Extracted records Start Marker

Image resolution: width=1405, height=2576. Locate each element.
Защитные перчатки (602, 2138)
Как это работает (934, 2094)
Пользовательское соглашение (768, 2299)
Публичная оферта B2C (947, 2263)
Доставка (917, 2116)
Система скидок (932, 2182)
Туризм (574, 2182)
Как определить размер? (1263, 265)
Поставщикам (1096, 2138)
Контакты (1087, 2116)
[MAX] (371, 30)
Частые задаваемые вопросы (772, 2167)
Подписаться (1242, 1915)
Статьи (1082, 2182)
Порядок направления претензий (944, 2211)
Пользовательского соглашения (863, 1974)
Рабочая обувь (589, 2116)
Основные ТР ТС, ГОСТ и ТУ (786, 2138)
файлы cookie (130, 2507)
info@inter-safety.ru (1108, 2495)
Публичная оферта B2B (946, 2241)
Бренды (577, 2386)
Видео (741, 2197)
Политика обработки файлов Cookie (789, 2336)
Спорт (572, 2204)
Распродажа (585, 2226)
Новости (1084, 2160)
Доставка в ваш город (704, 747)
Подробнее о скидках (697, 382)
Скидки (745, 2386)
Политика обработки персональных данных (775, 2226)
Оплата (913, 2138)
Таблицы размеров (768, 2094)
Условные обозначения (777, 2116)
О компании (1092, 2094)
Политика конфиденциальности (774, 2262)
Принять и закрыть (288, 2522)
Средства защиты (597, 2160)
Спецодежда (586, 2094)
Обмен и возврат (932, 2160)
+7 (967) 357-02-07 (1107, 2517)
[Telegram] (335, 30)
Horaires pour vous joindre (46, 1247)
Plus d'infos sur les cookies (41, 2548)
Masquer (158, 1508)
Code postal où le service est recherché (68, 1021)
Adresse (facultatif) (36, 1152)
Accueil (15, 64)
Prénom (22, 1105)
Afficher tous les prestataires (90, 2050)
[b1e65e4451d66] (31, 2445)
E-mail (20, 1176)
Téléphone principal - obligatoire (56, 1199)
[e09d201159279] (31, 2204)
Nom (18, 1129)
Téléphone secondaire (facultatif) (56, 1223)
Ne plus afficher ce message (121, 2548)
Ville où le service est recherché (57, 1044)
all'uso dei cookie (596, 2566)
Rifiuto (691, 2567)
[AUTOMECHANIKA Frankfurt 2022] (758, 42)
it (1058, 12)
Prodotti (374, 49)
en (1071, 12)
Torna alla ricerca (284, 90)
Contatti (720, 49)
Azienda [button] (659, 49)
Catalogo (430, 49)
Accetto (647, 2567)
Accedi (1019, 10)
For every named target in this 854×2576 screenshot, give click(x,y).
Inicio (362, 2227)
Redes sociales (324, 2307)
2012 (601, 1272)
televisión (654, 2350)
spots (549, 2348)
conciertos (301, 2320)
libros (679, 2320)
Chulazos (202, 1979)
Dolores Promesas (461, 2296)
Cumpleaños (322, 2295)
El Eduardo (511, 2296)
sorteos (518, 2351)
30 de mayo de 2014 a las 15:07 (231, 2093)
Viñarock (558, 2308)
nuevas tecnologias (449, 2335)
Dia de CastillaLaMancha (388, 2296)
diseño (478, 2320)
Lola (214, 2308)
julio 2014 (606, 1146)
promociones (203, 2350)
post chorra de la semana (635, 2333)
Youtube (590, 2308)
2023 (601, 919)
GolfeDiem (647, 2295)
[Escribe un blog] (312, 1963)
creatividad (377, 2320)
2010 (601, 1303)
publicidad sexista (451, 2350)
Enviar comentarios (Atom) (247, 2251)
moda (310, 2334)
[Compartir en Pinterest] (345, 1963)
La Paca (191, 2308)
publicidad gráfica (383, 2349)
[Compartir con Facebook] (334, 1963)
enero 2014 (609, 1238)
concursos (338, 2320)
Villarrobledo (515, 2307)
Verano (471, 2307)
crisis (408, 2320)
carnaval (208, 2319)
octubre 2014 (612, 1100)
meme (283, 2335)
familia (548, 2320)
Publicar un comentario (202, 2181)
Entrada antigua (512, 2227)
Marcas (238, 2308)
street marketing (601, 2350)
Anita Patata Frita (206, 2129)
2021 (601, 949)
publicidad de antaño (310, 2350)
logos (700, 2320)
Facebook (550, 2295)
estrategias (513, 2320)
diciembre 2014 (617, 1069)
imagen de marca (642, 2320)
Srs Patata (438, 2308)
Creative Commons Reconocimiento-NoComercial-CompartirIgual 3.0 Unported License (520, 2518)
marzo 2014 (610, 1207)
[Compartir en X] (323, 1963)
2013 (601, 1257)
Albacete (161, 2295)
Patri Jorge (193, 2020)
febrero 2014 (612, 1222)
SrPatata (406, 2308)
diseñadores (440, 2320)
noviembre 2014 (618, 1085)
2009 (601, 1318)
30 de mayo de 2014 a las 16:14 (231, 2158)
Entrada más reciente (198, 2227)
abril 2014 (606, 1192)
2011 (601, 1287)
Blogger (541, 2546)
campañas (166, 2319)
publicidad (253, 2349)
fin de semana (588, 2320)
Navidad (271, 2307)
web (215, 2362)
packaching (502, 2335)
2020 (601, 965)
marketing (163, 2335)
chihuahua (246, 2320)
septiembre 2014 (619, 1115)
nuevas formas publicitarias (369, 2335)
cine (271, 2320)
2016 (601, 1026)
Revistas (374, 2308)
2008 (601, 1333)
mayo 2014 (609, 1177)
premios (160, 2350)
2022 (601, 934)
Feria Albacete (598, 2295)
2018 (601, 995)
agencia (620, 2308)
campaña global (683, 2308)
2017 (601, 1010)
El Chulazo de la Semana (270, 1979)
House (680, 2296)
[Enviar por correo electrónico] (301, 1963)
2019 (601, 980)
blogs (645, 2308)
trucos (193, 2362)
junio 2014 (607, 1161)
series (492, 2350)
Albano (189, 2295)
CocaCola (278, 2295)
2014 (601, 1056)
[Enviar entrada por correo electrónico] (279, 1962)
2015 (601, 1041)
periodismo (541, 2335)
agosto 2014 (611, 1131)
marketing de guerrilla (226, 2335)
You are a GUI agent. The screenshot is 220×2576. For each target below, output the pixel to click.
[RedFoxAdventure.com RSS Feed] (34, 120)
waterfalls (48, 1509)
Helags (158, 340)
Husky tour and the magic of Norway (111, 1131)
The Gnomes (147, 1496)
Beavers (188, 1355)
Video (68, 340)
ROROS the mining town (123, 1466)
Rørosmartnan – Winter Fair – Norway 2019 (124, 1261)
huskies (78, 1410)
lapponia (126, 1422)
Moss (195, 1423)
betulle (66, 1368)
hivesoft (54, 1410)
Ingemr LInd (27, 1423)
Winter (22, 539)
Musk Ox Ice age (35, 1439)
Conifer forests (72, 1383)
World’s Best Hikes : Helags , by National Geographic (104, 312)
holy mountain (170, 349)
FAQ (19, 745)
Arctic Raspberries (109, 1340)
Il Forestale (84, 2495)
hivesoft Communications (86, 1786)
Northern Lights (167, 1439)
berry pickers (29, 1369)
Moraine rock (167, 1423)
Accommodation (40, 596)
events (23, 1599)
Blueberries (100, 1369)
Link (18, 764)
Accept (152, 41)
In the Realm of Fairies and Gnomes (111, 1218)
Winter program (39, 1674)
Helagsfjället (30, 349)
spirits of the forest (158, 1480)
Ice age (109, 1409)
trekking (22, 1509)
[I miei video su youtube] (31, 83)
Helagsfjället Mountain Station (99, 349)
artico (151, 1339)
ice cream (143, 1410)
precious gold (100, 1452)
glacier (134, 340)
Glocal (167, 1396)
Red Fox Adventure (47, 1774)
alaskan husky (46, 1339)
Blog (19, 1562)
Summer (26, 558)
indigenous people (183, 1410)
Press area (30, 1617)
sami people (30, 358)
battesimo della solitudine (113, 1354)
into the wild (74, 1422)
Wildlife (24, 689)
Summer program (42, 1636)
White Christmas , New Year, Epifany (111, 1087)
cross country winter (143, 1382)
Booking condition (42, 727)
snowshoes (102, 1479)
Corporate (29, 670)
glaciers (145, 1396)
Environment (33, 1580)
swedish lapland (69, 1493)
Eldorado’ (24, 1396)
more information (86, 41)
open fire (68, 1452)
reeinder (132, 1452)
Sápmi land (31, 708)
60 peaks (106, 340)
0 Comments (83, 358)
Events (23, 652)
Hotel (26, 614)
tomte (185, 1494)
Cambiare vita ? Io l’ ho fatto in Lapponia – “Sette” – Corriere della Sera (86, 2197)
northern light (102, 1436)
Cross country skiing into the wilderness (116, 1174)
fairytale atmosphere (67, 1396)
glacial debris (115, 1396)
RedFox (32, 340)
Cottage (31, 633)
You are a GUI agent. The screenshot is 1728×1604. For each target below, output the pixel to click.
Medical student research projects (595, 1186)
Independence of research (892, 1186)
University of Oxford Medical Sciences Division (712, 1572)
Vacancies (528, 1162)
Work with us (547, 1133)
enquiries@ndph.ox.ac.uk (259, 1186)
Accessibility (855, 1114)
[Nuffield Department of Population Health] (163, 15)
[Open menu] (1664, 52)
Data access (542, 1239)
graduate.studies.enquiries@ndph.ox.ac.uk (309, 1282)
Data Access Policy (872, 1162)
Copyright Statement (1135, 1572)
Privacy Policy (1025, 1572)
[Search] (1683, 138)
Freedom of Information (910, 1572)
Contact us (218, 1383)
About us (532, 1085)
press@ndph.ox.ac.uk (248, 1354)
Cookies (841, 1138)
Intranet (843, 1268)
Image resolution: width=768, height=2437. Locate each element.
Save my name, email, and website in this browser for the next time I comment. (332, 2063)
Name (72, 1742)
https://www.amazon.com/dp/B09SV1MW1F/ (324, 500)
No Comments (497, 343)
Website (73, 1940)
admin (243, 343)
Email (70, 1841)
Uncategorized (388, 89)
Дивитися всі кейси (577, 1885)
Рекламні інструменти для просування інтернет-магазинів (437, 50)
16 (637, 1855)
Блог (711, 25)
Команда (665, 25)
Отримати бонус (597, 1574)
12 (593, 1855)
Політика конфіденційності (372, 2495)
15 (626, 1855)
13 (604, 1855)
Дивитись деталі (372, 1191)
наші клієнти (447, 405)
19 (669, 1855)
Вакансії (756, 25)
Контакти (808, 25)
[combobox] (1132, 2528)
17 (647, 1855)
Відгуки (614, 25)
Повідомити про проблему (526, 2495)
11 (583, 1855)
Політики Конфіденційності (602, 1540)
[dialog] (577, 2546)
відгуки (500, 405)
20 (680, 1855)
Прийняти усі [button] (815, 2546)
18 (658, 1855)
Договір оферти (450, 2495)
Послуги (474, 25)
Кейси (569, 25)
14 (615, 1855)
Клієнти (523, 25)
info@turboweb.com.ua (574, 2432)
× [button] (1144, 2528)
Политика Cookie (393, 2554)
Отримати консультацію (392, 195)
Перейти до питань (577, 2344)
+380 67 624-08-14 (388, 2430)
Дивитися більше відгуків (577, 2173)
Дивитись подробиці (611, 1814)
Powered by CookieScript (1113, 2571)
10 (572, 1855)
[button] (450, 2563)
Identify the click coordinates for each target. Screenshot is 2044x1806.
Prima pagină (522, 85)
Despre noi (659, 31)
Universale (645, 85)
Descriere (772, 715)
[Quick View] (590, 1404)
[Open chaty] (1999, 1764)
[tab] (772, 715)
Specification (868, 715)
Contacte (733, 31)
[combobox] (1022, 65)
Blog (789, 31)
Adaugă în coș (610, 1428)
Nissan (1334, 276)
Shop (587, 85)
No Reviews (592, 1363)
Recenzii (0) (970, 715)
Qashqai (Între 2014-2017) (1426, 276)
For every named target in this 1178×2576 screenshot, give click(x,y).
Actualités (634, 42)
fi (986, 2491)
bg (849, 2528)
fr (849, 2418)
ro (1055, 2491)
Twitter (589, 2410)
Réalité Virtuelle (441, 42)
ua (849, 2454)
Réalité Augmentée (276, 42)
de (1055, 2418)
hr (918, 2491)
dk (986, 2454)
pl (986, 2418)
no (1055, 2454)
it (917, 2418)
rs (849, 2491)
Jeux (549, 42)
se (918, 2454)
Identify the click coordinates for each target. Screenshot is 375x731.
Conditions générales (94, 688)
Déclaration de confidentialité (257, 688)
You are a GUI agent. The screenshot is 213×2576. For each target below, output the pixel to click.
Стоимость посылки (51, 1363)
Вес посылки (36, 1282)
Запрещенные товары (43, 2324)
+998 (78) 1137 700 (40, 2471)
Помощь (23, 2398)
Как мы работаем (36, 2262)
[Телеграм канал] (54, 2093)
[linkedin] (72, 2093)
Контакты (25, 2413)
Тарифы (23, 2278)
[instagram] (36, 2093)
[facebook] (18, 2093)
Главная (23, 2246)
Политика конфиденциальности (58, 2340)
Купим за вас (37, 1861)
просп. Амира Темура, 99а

Extracted records End Marker

> Prompt
Your answer must be the lines from the first line of the entries above through the line that contains "Таблицы размеров (768, 2094)", written out exactly.

> Response to this task
Image resolution: width=1405, height=2576. Locate each element.
Защитные перчатки (602, 2138)
Как это работает (934, 2094)
Пользовательское соглашение (768, 2299)
Публичная оферта B2C (947, 2263)
Доставка (917, 2116)
Система скидок (932, 2182)
Туризм (574, 2182)
Как определить размер? (1263, 265)
Поставщикам (1096, 2138)
Контакты (1087, 2116)
[MAX] (371, 30)
Частые задаваемые вопросы (772, 2167)
Подписаться (1242, 1915)
Статьи (1082, 2182)
Порядок направления претензий (944, 2211)
Пользовательского соглашения (863, 1974)
Рабочая обувь (589, 2116)
Основные ТР ТС, ГОСТ и ТУ (786, 2138)
файлы cookie (130, 2507)
info@inter-safety.ru (1108, 2495)
Публичная оферта B2B (946, 2241)
Бренды (577, 2386)
Видео (741, 2197)
Политика обработки файлов Cookie (789, 2336)
Спорт (572, 2204)
Распродажа (585, 2226)
Новости (1084, 2160)
Доставка в ваш город (704, 747)
Подробнее о скидках (697, 382)
Скидки (745, 2386)
Политика обработки персональных данных (775, 2226)
Оплата (913, 2138)
Таблицы размеров (768, 2094)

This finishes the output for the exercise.